[Collection entries]
========
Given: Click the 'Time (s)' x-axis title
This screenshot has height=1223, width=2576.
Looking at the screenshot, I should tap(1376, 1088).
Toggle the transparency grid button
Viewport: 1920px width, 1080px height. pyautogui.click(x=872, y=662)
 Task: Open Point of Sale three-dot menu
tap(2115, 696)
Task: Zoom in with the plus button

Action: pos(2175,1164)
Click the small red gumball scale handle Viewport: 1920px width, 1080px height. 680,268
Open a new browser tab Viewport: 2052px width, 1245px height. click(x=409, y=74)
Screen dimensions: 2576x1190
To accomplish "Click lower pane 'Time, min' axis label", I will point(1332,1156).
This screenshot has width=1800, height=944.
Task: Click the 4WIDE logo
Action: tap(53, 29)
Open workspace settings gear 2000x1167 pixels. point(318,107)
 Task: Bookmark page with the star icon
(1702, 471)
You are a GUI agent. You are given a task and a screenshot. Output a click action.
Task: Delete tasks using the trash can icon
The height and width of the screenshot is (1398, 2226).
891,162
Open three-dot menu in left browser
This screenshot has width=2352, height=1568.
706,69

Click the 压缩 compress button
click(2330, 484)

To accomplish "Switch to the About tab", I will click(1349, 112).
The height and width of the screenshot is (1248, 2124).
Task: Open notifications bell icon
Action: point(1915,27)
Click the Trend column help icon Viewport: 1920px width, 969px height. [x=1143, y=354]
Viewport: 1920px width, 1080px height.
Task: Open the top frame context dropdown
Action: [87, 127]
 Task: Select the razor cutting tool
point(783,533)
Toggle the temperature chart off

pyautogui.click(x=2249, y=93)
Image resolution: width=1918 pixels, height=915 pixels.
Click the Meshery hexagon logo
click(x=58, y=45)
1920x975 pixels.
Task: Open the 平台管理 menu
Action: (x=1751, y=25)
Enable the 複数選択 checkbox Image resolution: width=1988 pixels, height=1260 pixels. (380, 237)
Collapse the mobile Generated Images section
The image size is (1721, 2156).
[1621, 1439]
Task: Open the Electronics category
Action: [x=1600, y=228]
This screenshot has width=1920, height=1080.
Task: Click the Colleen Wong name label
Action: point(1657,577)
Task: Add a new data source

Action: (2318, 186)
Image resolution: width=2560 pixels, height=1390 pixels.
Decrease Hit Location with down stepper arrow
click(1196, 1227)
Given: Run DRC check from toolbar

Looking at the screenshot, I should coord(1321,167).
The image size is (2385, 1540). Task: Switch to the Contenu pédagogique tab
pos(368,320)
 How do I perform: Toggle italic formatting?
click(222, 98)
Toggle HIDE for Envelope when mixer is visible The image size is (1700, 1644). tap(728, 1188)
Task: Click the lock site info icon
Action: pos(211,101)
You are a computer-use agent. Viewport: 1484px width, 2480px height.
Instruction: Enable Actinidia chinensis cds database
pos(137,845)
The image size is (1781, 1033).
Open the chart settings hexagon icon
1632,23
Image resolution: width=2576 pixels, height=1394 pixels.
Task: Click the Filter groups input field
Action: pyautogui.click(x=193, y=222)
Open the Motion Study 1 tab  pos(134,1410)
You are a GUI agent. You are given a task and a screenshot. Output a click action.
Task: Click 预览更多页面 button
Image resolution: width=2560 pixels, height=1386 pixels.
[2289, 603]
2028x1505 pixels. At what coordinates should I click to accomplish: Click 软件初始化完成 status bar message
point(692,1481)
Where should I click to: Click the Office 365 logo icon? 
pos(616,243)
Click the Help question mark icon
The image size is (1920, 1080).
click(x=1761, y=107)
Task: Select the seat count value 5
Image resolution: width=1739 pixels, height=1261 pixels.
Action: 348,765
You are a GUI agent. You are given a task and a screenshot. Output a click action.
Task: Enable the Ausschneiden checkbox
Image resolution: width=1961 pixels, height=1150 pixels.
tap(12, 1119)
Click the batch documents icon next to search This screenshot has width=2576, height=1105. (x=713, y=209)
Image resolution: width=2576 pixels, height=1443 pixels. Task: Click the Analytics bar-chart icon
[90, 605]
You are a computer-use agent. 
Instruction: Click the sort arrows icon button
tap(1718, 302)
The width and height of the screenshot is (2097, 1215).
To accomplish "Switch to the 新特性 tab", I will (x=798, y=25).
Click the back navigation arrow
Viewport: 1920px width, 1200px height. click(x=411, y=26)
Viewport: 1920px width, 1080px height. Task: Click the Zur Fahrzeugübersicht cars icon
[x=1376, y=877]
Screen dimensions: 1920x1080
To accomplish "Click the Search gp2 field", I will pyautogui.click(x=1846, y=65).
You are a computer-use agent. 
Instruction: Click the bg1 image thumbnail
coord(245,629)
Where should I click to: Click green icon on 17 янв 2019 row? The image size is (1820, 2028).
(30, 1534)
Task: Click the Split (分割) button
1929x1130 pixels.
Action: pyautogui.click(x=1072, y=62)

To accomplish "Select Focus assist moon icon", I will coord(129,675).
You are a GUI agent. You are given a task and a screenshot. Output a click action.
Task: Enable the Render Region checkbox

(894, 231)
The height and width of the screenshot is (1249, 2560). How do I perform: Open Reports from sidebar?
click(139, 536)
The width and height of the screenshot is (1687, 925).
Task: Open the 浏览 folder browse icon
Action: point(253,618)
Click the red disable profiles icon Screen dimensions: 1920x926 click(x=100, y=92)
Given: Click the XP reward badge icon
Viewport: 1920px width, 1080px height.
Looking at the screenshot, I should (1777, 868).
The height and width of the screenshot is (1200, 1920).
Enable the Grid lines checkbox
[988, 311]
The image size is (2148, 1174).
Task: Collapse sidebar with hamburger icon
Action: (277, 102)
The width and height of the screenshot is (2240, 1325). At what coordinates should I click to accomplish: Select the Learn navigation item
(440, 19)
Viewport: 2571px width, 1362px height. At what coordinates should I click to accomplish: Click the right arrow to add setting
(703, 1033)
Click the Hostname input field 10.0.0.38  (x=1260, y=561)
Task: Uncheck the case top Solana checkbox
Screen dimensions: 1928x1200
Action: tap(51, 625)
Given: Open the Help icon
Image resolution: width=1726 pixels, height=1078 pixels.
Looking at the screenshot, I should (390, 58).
========
- **Activity**
All that is wanted is the stretch of lines above from the one containing "Toggle HIDE for" through the one containing "Task: Enable the Ausschneiden checkbox", duplicated exactly.

- **Exercise output**
Toggle HIDE for Envelope when mixer is visible The image size is (1700, 1644). tap(728, 1188)
Task: Click the lock site info icon
Action: pos(211,101)
You are a computer-use agent. Viewport: 1484px width, 2480px height.
Instruction: Enable Actinidia chinensis cds database
pos(137,845)
The image size is (1781, 1033).
Open the chart settings hexagon icon
1632,23
Image resolution: width=2576 pixels, height=1394 pixels.
Task: Click the Filter groups input field
Action: pyautogui.click(x=193, y=222)
Open the Motion Study 1 tab  pos(134,1410)
You are a GUI agent. You are given a task and a screenshot. Output a click action.
Task: Click 预览更多页面 button
Image resolution: width=2560 pixels, height=1386 pixels.
[2289, 603]
2028x1505 pixels. At what coordinates should I click to accomplish: Click 软件初始化完成 status bar message
point(692,1481)
Where should I click to: Click the Office 365 logo icon? 
pos(616,243)
Click the Help question mark icon
The image size is (1920, 1080).
click(x=1761, y=107)
Task: Select the seat count value 5
Image resolution: width=1739 pixels, height=1261 pixels.
Action: 348,765
You are a GUI agent. You are given a task and a screenshot. Output a click action.
Task: Enable the Ausschneiden checkbox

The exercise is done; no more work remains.